Bürgschaft nach § 14 Arbeitnehmerentsendegesetz, § 28e Sozialgesetzbuch IV
Diese Bürgschaft dient der Absicherung eines Regresses. Dies ist der Fall wenn ein Unternehmer Sozialversicherungsbeiträge sowie Lohn und Gehalt zahlt, die der von ihm beauftragte Subunternehmer oder Arbeitnehmerverleiher/Zeitarbeitsfirma nicht erbracht hat.

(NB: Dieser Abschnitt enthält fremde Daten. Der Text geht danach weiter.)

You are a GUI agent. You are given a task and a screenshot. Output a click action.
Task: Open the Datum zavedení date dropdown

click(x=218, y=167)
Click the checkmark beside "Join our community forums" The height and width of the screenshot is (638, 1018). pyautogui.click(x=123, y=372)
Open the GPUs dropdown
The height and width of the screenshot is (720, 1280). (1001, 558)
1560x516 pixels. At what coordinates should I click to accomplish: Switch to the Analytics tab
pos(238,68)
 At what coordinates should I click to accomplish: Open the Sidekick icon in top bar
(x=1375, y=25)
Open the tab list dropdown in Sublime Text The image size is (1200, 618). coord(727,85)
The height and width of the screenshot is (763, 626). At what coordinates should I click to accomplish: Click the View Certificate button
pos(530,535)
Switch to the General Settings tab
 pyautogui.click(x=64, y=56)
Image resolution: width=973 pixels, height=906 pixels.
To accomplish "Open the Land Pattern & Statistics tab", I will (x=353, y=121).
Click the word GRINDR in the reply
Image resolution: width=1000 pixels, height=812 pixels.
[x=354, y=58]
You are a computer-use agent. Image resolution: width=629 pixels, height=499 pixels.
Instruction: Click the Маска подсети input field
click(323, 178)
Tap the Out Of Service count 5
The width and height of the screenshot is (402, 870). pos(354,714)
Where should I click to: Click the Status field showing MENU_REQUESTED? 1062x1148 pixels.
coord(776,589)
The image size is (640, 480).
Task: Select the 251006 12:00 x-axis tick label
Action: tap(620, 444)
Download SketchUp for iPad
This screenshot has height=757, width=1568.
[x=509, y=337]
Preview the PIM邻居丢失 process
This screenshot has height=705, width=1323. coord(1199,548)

Ein Ablauf in der diese Bürgschaft implementiert ist, kann wie folgt aussehen: Ein Unternehmer A beauftragt ein Unternehmen B mit der Erbringung von Bauleistungen. A haftet für die Verpflichtungen von B der zur Zahlung des Mindestentgeltes sowie zur Abführung von Sozialversicherungsbeiträgen seiner Mitarbeiter verpflichtet ist. Den Erstattungsanspruch gegen B lässt sich A durch eine Bürgschaft absichern.
Die fokussierte Gruppe sind hier Unternehmen, die als Nachunternehmer mit der Erbringung von Bauleistungen beauftragt werden, oder die Arbeitskräfte leihen.